== Action item ==
Where does the word "Switch" occur in the data below? Copy each line that holds it.
== Record excerpts ==
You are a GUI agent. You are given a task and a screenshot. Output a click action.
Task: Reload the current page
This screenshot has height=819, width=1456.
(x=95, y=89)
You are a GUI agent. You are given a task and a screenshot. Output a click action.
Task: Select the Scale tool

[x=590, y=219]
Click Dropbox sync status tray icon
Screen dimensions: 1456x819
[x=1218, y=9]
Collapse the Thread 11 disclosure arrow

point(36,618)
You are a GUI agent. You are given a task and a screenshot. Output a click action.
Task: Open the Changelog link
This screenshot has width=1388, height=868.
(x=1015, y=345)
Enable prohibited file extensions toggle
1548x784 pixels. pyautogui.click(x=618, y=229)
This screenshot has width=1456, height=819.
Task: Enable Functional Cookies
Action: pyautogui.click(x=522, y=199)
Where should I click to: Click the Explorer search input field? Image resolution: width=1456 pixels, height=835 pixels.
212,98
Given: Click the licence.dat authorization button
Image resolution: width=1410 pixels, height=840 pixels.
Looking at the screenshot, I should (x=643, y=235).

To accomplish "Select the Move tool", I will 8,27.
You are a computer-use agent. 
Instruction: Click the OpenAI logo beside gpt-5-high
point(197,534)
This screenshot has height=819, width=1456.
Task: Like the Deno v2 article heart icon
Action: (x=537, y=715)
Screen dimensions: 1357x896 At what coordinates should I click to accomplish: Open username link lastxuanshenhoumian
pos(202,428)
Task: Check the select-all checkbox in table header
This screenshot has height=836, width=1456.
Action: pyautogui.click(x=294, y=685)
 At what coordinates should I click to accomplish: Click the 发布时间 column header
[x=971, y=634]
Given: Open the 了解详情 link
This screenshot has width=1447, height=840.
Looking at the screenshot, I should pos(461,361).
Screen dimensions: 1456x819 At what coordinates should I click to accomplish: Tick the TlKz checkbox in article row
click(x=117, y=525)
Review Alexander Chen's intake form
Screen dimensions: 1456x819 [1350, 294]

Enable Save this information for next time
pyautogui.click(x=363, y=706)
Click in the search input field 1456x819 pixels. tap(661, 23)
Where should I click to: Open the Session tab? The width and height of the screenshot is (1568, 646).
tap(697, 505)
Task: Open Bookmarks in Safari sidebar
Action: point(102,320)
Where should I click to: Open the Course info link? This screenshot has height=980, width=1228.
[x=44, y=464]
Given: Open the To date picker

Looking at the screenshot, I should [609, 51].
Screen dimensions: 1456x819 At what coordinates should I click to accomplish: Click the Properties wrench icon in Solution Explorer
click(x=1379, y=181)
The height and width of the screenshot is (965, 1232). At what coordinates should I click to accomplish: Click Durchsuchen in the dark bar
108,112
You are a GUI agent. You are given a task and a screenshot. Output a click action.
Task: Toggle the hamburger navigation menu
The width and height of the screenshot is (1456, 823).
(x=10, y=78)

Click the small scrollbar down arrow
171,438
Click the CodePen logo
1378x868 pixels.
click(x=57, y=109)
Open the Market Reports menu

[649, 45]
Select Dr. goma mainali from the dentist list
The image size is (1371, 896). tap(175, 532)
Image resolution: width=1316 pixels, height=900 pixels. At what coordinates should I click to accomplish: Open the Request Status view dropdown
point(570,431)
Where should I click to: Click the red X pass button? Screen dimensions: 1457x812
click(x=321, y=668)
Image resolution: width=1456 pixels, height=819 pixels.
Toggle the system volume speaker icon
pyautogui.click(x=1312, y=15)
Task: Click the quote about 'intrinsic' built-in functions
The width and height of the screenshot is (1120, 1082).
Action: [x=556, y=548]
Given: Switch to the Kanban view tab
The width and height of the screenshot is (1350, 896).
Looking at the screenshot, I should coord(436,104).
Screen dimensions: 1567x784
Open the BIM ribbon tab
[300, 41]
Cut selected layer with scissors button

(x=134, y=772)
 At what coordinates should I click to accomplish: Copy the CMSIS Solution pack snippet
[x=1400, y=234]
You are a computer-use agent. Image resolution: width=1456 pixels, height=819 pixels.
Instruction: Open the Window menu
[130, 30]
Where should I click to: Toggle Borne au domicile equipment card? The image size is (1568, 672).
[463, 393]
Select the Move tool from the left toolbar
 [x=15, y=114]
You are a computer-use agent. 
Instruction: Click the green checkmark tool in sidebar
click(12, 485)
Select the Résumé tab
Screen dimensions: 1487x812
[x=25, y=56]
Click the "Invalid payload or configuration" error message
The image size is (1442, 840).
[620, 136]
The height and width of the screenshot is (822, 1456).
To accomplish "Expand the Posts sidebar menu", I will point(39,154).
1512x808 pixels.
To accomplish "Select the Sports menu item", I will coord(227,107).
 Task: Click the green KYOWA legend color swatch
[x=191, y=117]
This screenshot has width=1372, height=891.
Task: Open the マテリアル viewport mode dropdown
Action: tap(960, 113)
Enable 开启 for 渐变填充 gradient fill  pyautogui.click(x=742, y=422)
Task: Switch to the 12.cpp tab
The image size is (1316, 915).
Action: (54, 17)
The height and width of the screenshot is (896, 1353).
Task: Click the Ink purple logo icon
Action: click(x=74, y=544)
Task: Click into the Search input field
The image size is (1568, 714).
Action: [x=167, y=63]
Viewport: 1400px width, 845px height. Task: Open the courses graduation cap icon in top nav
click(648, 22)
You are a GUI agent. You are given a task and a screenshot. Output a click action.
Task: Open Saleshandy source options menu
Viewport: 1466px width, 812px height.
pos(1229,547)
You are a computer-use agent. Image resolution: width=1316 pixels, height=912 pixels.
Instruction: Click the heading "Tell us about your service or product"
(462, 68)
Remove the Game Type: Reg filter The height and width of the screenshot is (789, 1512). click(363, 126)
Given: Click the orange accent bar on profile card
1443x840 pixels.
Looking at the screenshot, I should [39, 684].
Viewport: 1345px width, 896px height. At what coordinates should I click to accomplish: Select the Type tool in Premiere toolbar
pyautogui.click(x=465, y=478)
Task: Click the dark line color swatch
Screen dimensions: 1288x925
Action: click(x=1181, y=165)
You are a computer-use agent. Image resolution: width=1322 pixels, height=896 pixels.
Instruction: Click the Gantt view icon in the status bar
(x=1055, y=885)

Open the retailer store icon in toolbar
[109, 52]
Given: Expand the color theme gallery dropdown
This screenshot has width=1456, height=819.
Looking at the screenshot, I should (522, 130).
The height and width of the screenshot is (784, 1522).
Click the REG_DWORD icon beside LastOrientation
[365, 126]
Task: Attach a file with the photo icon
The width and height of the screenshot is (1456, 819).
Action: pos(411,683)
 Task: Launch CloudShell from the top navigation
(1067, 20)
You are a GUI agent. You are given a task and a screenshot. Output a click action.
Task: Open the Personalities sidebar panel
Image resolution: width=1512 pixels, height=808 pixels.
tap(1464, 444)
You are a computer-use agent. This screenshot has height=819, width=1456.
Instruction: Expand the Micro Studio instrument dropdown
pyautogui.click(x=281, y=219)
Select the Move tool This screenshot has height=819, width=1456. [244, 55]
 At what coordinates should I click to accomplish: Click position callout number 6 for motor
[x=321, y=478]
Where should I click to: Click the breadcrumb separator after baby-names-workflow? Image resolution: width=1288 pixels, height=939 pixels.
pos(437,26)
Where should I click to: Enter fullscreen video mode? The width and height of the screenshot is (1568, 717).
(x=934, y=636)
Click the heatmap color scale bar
===
== Result of this exercise ==
Given: Switch to the Kanban view tab
Task: Switch to the 12.cpp tab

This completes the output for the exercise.